For telecom operators, this probably sounds like something out of a fantasy novel. But for AWS it’s reality.
“Today our network does run itself in the sense of there’s definitely no human making decisions day-to-day like the running of the network – it just runs,” Matt Rehder, AWS’ VP of Core Networking, told Fierce.
Rehder said automated systems on its network independently handle 97% to 98% of events. Throw AI agents into the mix and humans will soon only be needed “in the loop” for physical work.
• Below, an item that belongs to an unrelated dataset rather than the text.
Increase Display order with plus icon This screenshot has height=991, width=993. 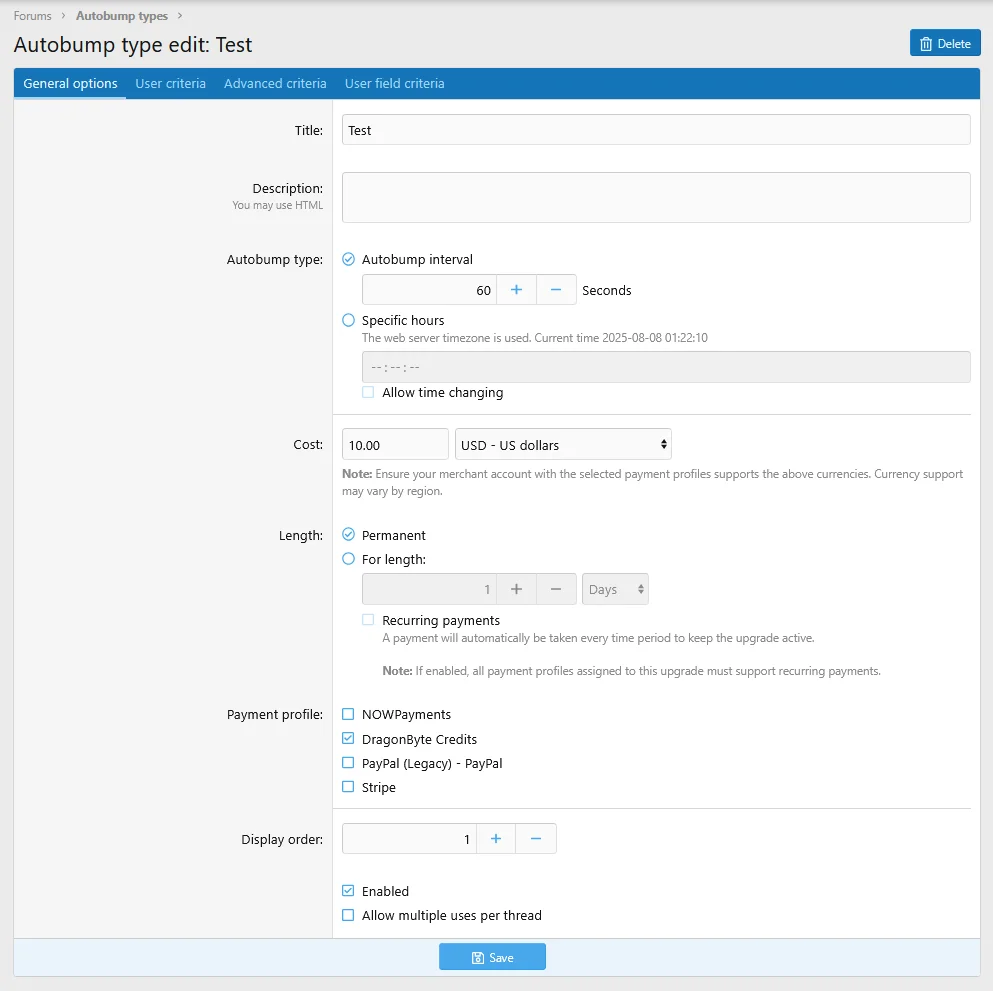pos(496,838)
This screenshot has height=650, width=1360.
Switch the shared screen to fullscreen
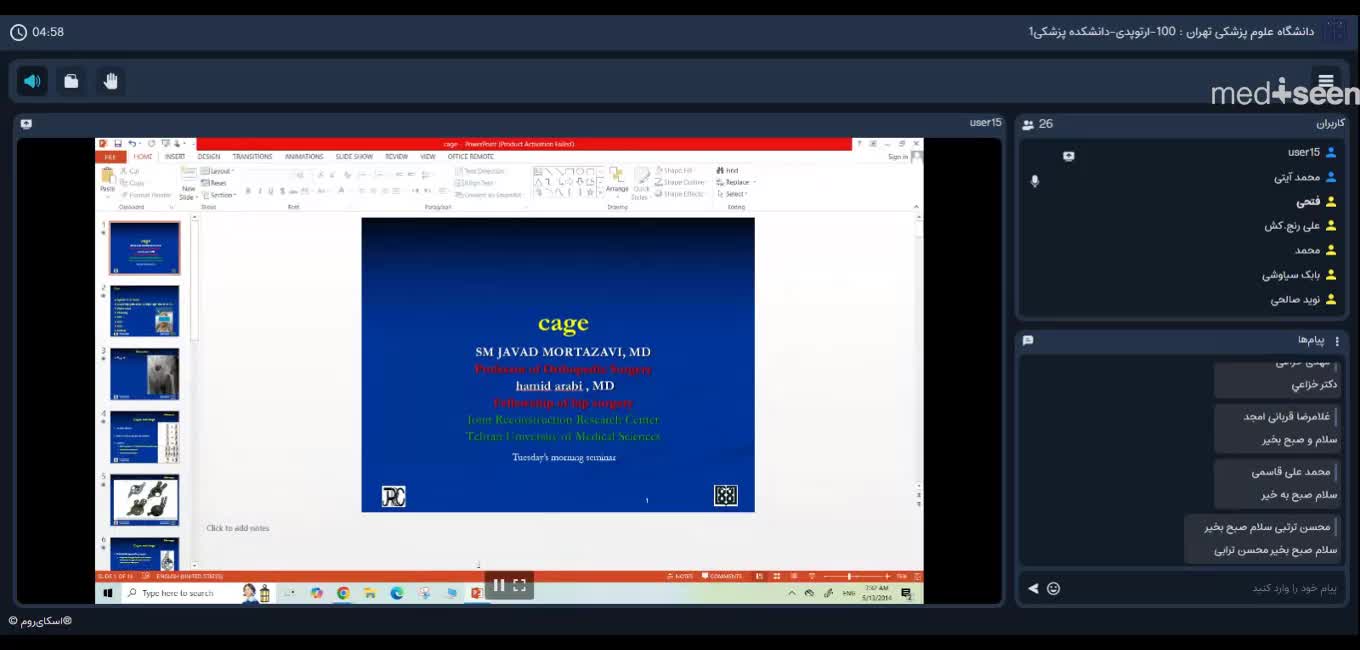point(520,585)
Sure, Rehder said there are many humans who make decisions about how the network should behave and function. He added he doesn’t see that changing even with AI – the technology is more an accelerating tool than a replacement for humans on that front. But these humans aren’t necessarily in the day-to-day decision-making loop.
Hence, autonomy.
How AWS got here
AWS isn’t the only one living the autonomous network life. Google Cloud told Fierce last year it expected to achieve full autonomy on its fiber backbone network by the end of 2025. Rehder said he’s aware of what Google is doing and for the most part “they operate a similar way” to how AWS is doing things.
So, how did it get here? Rehder said AWS has been focused on automating its network for years – well before AI was ever on the scene.
“This is not AI-related for us. AI is helping us but we’ve been doing this probably 10-plus years,” he said. “We’ve always kind of designed to that expectation that there’s no operator.”
Key to its success has been AWS’ decision to develop its own network devices and software, he added.
“If you’re using vendor systems, the APIs available to interact with the devices and automate them are…it’s hard,” he said. “If you’re in a multi-vendor setup, then you’re trying to manage, ‘how does my automation work with Vendor A, Vendor B and Vendor C?' and it only adds to the complexity.”
This, of course, is exactly what telcos are up against with their sprawling multi-vendor networks. Hence, their slow progress along the path to autonomy.
Rehder acknowledged telcos aren’t in an easy position. “It’s hard to change your philosophy if you’re built like the telcos,” he said. But for AWS, it wouldn’t work any other way.
“The scale of our network – it would be terrifying to try to think of how you would have humans in the loop,” he concluded.